Re: [PATCH v2] packfile: freshen the mtime of packfile by configuration

[Date Prev][Date Next][Thread Prev][Thread Next][Date Index][Thread Index]

 




> 2021年7月14日 09:39,Ævar Arnfjörð Bjarmason <avarab@xxxxxxxxx> 写道:
> 
>> +The default is 'pack' which means the *.pack file will be freshened by
>> +default. You can configure a different suffix to use, the file with the
>> +suffix will be created automatically, it's better not using any known
>> +suffix such like 'idx', 'keep', 'promisor'.
>> +
> 
> Hrm, per my v1 feedback (and I'm not sure if my suggestion is even good
> here, there's others more familiar with this area than I am), I was
> thinking of something like a *.bump file written via:
> 
>    core.packUseBumpFiles=bool
> 
> Or something like that, anyway, the edge case in allowing the user to
> pick arbitrary suffixes is that we'd get in-the-wild user arbitrary
> configuration squatting on a relatively sensitive part of the object
> store.
> 
> E.g. we recently added *.rev files to go with
> *.{pack,idx,bitmap,keep,promisor} (and I'm probably forgetting some
> suffix). What if before that a user had set:
> 
>    core.packMtimeSuffix=rev
> 
> In practice it's probably too obscure to worry about, but I think it's
> still worth it to only strictly write things we decide to write into the
> object store.

Thanks, this makes sense, allowing user to pick arbitrary suffixes may cause
some unpredictable problems, E.g. users who don’t know about the *.keep files
but setting core.packMtimeSuffix=keep, so I think it’s right to restrict the
suffix here.

>> core.deltaBaseCacheLimit::
>> 	Maximum number of bytes per thread to reserve for caching base objects
>> 	that may be referenced by multiple deltified objects.  By storing the
>> diff --git a/builtin/index-pack.c b/builtin/index-pack.c
>> index 3fbc5d70777..60bacc8ee7f 100644
>> --- a/builtin/index-pack.c
>> +++ b/builtin/index-pack.c
>> @@ -1437,19 +1437,6 @@ static void fix_unresolved_deltas(struct hashfile *f)
>> 	free(sorted_by_pos);
>> }
>> 
>> -static const char *derive_filename(const char *pack_name, const char *strip,
>> -				   const char *suffix, struct strbuf *buf)
>> -{
>> -	size_t len;
>> -	if (!strip_suffix(pack_name, strip, &len) || !len ||
>> -	    pack_name[len - 1] != '.')
>> -		die(_("packfile name '%s' does not end with '.%s'"),
>> -		    pack_name, strip);
>> -	strbuf_add(buf, pack_name, len);
>> -	strbuf_addstr(buf, suffix);
>> -	return buf->buf;
>> -}
> 
> 
> Would be more readable to split this series up into at least two
> patches, starting with just moving this function as-is to a the new
> location (just renaming it & moving it), and then using it.

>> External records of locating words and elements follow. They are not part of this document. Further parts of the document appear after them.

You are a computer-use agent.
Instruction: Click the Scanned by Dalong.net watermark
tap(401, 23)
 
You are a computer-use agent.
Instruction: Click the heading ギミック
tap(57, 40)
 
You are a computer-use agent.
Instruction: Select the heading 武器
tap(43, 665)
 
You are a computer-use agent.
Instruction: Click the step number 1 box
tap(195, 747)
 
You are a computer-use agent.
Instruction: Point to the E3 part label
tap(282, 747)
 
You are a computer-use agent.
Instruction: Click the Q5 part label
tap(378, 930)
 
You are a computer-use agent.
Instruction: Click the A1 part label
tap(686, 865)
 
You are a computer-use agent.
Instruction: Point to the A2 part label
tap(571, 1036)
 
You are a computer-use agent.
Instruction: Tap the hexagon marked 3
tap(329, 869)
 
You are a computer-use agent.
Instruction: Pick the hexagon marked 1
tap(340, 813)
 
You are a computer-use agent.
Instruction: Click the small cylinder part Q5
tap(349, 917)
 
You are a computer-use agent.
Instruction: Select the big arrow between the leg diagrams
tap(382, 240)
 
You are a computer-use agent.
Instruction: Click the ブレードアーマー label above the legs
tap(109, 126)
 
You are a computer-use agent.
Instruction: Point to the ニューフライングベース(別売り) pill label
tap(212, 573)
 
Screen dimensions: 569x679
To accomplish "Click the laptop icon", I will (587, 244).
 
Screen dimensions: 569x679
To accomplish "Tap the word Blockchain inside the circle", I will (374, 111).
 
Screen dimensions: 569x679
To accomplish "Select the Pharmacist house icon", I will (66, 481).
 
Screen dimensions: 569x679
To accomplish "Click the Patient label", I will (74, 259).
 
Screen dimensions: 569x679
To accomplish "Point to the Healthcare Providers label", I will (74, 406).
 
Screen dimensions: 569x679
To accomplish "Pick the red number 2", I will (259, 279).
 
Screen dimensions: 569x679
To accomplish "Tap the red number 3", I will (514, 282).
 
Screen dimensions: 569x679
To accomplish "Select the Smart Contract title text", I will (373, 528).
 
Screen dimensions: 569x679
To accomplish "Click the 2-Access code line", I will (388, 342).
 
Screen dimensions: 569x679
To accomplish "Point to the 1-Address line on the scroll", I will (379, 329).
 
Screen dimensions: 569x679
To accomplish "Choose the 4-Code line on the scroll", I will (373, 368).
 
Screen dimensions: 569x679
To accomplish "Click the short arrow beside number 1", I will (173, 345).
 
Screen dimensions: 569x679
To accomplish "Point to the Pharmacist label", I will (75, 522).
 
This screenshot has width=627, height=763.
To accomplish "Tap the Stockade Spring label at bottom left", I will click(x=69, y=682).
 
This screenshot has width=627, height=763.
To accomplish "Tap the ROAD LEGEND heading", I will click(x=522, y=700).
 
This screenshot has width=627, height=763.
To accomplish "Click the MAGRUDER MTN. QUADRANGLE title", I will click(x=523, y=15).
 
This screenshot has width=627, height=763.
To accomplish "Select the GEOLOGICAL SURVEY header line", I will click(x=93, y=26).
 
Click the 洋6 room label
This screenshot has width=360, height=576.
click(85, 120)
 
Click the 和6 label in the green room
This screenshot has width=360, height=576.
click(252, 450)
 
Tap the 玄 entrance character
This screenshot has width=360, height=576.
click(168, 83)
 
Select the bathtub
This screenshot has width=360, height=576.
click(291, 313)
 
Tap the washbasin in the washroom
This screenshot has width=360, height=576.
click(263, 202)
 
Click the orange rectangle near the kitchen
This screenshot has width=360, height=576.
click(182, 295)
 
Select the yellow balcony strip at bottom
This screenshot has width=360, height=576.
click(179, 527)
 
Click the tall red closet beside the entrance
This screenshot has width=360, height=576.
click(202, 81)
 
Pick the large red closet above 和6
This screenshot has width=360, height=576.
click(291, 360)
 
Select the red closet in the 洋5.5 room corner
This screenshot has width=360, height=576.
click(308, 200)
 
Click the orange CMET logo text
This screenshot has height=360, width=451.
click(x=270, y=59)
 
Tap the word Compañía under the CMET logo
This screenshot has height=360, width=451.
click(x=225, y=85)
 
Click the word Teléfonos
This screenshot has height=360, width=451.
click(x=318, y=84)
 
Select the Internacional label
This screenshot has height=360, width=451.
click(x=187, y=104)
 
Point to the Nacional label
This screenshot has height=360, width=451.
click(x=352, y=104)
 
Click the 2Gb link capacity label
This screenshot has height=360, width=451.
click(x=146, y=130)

I don't
> think there's changes to it, but right now I'm just eyeballing the
> diff. It's more obvious if it's split up.

Thanks, I will do it.

> 
>> +	if (!strcmp(var, "core.packmtimesuffix")) {
>> +		return git_config_string(&pack_mtime_suffix, var, value);
> 
> Can drop the {} braces here, per Documentation/CodingGuidelines

Thanks, I will read the CodingGuidelines again and fix the issue.

> 
>> +const char *pack_mtime_suffix = "pack";
> 
> I can see how having a configurable suffix made the implementation
> easier, perhaps that's how it started?
> 

yes, here is the default value.

> 
>> int fsync_object_files;
>> size_t packed_git_window_size = DEFAULT_PACKED_GIT_WINDOW_SIZE;
>> size_t packed_git_limit = DEFAULT_PACKED_GIT_LIMIT;
>> diff --git a/object-file.c b/object-file.c
>> index f233b440b22..b3e77213c42 100644
>> --- a/object-file.c
>> +++ b/object-file.c
>> @@ -1974,12 +1974,41 @@ static int freshen_loose_object(const struct object_id *oid)
>> static int freshen_packed_object(const struct object_id *oid)
>> {
>> 	struct pack_entry e;
>> +	struct stat st;
>> +	struct strbuf name_buf = STRBUF_INIT;
>> +	const char *filename;
>> +
>> 	if (!find_pack_entry(the_repository, oid, &e))
>> 		return 0;
>> 	if (e.p->freshened)
>> 		return 1;
>> -	if (!freshen_file(e.p->pack_name))
>> -		return 0;
>> +
>> +	filename = e.p->pack_name;
>> +	if (!strcasecmp(pack_mtime_suffix, "pack")) {
>> +		if (!freshen_file(filename))
>> +			return 0;
>> +		e.p->freshened = 1;
>> +		return 1;
>> +	}
>> +
>> +	/* If we want to freshen different file instead of .pack file, we need
>> +	 * to make sure the file exists and create it if needed.
>> +	 */
>> +	filename = derive_pack_filename(filename, "pack", pack_mtime_suffix, &name_buf);
> 
> You populate name_buf here, but don't strbuf_release(&name_buf) it at the end of this function.

Will fix it.

> 
>> +	if (lstat(filename, &st) < 0) {
>> +		int fd = open(filename, O_CREAT|O_EXCL|O_WRONLY, 0664);
>> +		if (fd < 0) {
>> +			// here we need to check it again because other git process may created it
> 
> /* */ comments, not //, if it's needed at all. Covered in CodingGuidelines

Will fix it.

> 
>> +			if (lstat(filename, &st) < 0)
>> +				die_errno("unable to create '%s'", filename);
> 
> If we can't create this specific file here shouldn't we just continue
> silently at this point? Surely if this process is screwed we're just
> about to die on something more important?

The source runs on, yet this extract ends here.